Think Like a Computer

I gave a talk at ALA 2016, in Orlando, Florida, describing some of the approaches I’ve used in teaching digital preservation for libraries. My slides from the talk are posted here, and if the date is later than September 1, 2016 and you’re reading this, please do send me a reminder to post the edited transcript. (I’ve included the basic notes below, but it’s been a busy summer.)

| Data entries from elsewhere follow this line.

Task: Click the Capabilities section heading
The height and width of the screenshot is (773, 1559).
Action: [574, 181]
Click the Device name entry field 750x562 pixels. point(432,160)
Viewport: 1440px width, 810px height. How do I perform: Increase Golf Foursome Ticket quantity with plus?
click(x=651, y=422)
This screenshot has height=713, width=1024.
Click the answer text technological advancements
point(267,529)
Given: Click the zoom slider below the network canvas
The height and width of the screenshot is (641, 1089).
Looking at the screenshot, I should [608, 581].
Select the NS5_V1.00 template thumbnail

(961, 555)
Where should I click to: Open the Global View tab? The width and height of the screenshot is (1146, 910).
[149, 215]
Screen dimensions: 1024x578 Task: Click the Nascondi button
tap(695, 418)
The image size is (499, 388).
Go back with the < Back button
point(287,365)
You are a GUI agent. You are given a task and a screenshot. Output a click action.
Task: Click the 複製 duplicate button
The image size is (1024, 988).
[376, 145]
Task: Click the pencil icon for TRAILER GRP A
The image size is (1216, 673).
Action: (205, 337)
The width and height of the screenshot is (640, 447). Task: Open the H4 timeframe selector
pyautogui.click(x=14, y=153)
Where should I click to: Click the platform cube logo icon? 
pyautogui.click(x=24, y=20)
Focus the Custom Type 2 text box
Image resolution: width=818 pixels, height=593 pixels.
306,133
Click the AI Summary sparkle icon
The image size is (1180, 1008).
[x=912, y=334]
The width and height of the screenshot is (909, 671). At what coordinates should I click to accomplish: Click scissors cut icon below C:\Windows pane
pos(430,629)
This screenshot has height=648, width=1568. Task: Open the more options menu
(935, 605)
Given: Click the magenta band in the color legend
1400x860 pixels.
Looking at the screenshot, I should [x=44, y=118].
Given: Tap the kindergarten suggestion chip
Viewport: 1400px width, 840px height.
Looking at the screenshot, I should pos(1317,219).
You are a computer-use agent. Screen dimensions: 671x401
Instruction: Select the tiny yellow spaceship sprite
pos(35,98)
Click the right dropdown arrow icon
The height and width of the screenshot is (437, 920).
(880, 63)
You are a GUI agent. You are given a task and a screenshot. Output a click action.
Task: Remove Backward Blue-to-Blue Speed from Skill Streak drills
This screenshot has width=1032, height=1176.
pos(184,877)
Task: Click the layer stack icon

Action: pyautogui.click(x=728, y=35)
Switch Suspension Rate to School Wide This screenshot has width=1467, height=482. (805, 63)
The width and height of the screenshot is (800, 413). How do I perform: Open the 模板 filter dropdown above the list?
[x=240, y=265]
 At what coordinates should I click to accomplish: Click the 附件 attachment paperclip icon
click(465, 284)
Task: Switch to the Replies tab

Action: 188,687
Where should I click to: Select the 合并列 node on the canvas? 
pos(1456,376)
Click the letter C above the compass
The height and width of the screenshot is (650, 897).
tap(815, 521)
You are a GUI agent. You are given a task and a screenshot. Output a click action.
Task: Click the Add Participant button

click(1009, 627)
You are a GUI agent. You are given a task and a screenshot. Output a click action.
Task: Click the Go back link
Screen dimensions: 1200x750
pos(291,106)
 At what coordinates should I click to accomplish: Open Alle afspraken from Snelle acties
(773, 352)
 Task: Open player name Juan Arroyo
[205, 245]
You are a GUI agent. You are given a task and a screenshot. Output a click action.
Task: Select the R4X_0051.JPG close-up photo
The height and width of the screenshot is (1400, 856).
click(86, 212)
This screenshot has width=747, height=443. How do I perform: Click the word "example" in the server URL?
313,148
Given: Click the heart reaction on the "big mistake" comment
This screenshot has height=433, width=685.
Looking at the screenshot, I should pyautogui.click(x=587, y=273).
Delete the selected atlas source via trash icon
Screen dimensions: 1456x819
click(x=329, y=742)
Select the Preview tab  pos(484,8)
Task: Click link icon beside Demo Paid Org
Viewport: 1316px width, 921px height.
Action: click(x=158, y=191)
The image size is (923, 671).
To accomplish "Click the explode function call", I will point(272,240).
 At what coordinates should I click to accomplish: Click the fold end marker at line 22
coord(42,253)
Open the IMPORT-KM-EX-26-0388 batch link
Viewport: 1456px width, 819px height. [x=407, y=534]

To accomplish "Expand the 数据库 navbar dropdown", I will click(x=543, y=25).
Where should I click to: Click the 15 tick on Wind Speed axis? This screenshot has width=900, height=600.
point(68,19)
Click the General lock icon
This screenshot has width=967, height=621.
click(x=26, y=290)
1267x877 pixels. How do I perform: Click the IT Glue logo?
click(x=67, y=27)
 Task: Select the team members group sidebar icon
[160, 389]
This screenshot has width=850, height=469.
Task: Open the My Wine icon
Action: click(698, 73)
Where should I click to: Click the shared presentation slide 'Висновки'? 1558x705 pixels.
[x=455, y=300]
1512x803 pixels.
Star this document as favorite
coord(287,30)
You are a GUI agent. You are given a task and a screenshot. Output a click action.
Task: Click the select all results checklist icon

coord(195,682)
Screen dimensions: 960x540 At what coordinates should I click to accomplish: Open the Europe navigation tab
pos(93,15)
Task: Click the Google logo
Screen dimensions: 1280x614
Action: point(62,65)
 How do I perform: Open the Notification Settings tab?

My slides: Nadal-ALAAnnual16-DigPresEd

And an outline of the main points from the talk:

  • Preservation requires intact Materials (Substrate; Media) and functional Rendering systems (Transport; Language).
    • Materials are the core challenge for physical preservation; Rendering is the challenge for digital preservation.
    • In evaluating any training or education prospect, as how it will help you learn to move data around (transport) or to make data usable (language).
  • Computers are machines for performing binary logic operations, incidentally powered by electricity.
    • If you can imagine a conditional series of events, a computer can execute it.
    • Librarians have to describe the essential requirements and logical flow of systems.
    • Developers refine our requirements and make a best-possible implementation at a given point in time with prevailing technology.
  • Computers and programming happen in history and in the real world. Over time, we gain perspective on them just like any other information artifact.
    • Preservation is a sustainable process, optimized over time. What you do correctly now, will be wrong later.